■ Tarefas a cumprir ■
(1) No texto sobre a alta do dólar, que país foi visto como o que melhor demonstrava credibilidade à época?
(2) Atualize o texto sobre a alta do dólar no trecho que começa em "Como a alta" e segue até "credibilidade à época.", substituindo "ouro" por "metal precioso".
(3) Escreva a continuação do texto sobre a alta do dólar a partir do ponto em que ele termina.

■ Texto fornecido ■
★ ★ ★ ★ ★ ★ ★

Como a alta do dólar influencia o dia a dia dos brasileiros
Valor da moeda americana tem crescido a patamares históricos no país. Os impactos da oscilação, porém, vão além do setor do turismo
Essa importância da moeda americana foi conquistada durante e, principalmente, após a vitória na Segunda Guerra Mundial. A ideia de economistas da época era deixar de ser tão dependentes do ouro como referência, que estava em baixa por causa dos conflitos travados entre os países dos grupos dos Aliados e do Eixo. A opção foi criar uma taxa de câmbio fixa baseada em uma moeda forte. Os Estados Unidos foram vistos como o país que melhor demonstrava essa credibilidade à época.

★ ★ ★ ★ ★ ★ ★

■ Dados apresentados ■

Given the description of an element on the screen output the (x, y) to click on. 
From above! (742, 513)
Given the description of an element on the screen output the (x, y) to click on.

★ ★ ★ ★ ★ ★ ★

■ Resultados por tarefa ■
(1) Os Estados Unidos.

(2)
Como a alta do dólar influencia o dia a dia dos brasileiros
Valor da moeda americana tem crescido a patamares históricos no país. Os impactos da oscilação, porém, vão além do setor do turismo
Essa importância da moeda americana foi conquistada durante e, principalmente, após a vitória na Segunda Guerra Mundial. A ideia de economistas da época era deixar de ser tão dependentes do metal precioso como referência, que estava em baixa por causa dos conflitos travados entre os países dos grupos dos Aliados e do Eixo. A opção foi criar uma taxa de câmbio fixa baseada em uma moeda forte. Os Estados Unidos foram vistos como o país que melhor demonstrava essa credibilidade à época.

(3)
Desde então, o dólar foi adotado como moeda para países comporem as suas reservas e transações. Até os dias de hoje, o dólar segue com essa força por ser uma moeda regulada pelo próprio mercado – a independência do Federal Reserve, o Banco Central dos Estados Unidos, ajuda na consolidação dessa confiança.
Mas por que o dólar está subindo tanto em 2020, especialmente frente ao real? Por aqui, as incertezas externas e internas estão pressionando o valor da moeda brasileira. As crises políticas, a lentidão na tramitação das reformas econômicas no Congresso e o consequente baixo crescimento da economia estão criando um ambiente de insegurança, que resulta em uma desvalorização no real.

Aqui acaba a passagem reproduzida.